Эта бойцыца его всё больше раздражала и бесила. Надо было найти срочно безопасный способ выпустить пар. Боксёрской груши рядом не было. Раздумывая, он со скучающим видом наблюдал за её ужимками. Он, конечно, не скопец, но бросаться на каждую швабру без мужской надобности не собирался. А такой необходимости, когда его девочка с ним, у него нет. В этой пустой бабе кроме тела ничего нет, и тем она не умеет распорядиться. Таких любят простачки, любители пройтись покрасоваться, старые мужики. А ему, Илье, она не нужна.

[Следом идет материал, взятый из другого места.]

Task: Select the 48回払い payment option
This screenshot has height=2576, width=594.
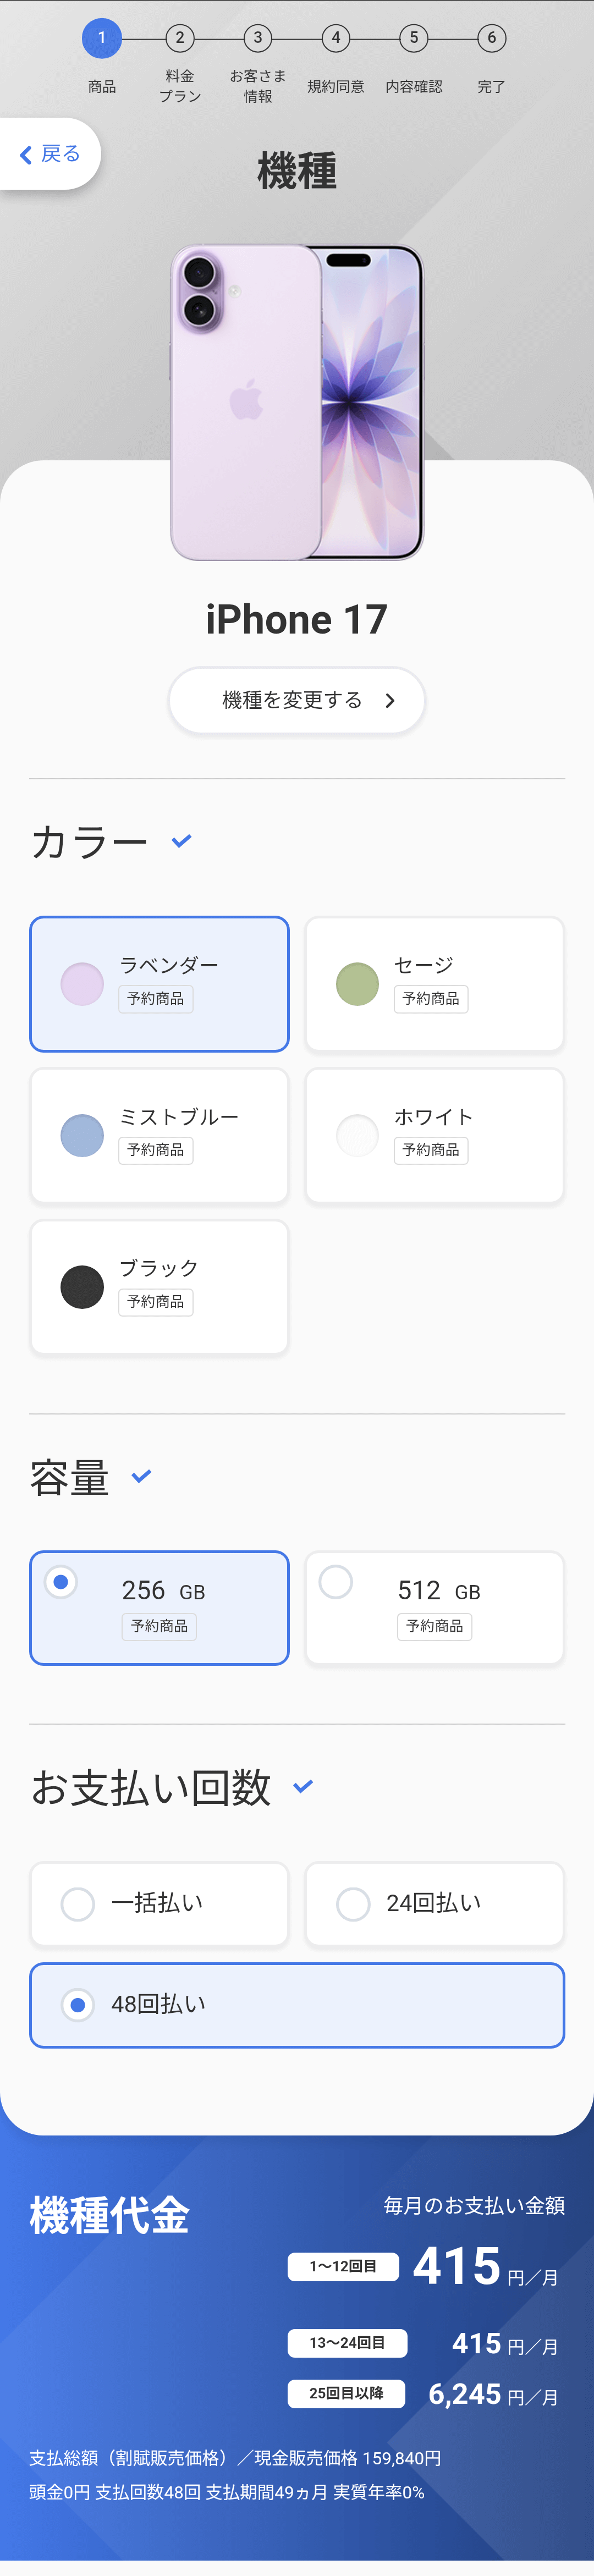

— Не вопрос поделюсь с тобой своими, — захихикала она, бесцеремонно ныряя ладонью под его ремень. — Так что действуй.
Это уже перебор. Он пожалел, что не выкинул её сразу, а перевёл на неё столько впустую времени. Ему даже стало жаль себя. Спал бы да спал…
— Всё, я не хотел…, - резко поднявшись, он выволок за руку её на палубу, толкнув там. Следом выбросил на палубу сумку, а бутылку со стаканами луканул в воду. Вот так правильно! Не дай Бог, ещё матросы нахлебаются. Мысленно поздравил себя с успешно проведённой операцией. Вернулся обратно, заперся в каюте и улёгся вновь на топчан. Пожаловался сам себе: «Пришлось вставать, идти, сколько времени украла… Ух сучка!»

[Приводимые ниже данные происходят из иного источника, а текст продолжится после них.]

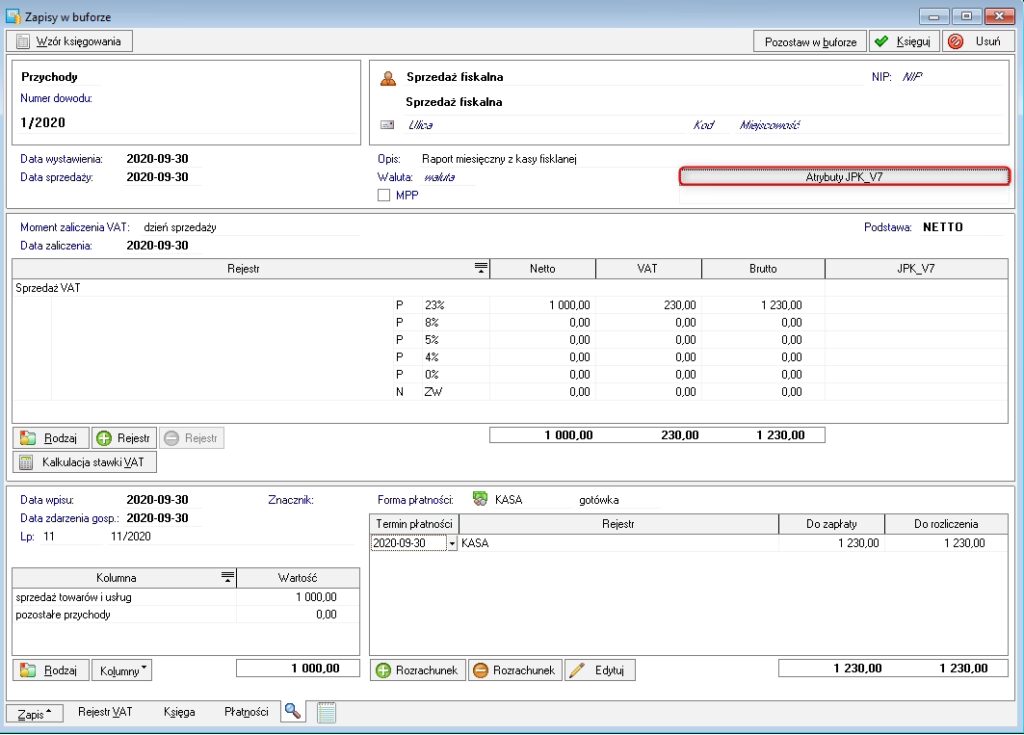Click the Księguj button
The width and height of the screenshot is (1024, 735).
click(902, 41)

Видевшие всё это солдаты, проходящие службу на катере и исполняющие роль матросов, отвернулись, трясясь от смеха:- «Не повезло бабе. Такой облом». Тем не менее, в гидроаэропорту, она, как ни в чём не бывало села к нему в ждавший его уазик.
— Вот стерва, — удивлённо прошипел Седлер. — Хоть плюй в глаза.
Высадив, непрошенную пассажирку в Норильске, погнали в аэропорт.
«Только бы не было никаких задержек и отмен рейсов», — думал он, пытаясь поспать ещё и в машине. Про бойцыцу он уже не думал. Было бы чем голову засорять. Всё обошлось, самолёт сел вовремя и машина не сломалась, что тоже часто случается. Везя мать из аэропорта, Илья рассказывал о тундре, о городах спутниках, что попадались по дороге к Норильску. Тундра цвела, обжигая множеством красок. Она удивлённо ахала и восторженно смотрела на проносящиеся то необычные равнины, то сопки. Он провёз её по Норильску, хвалясь городом.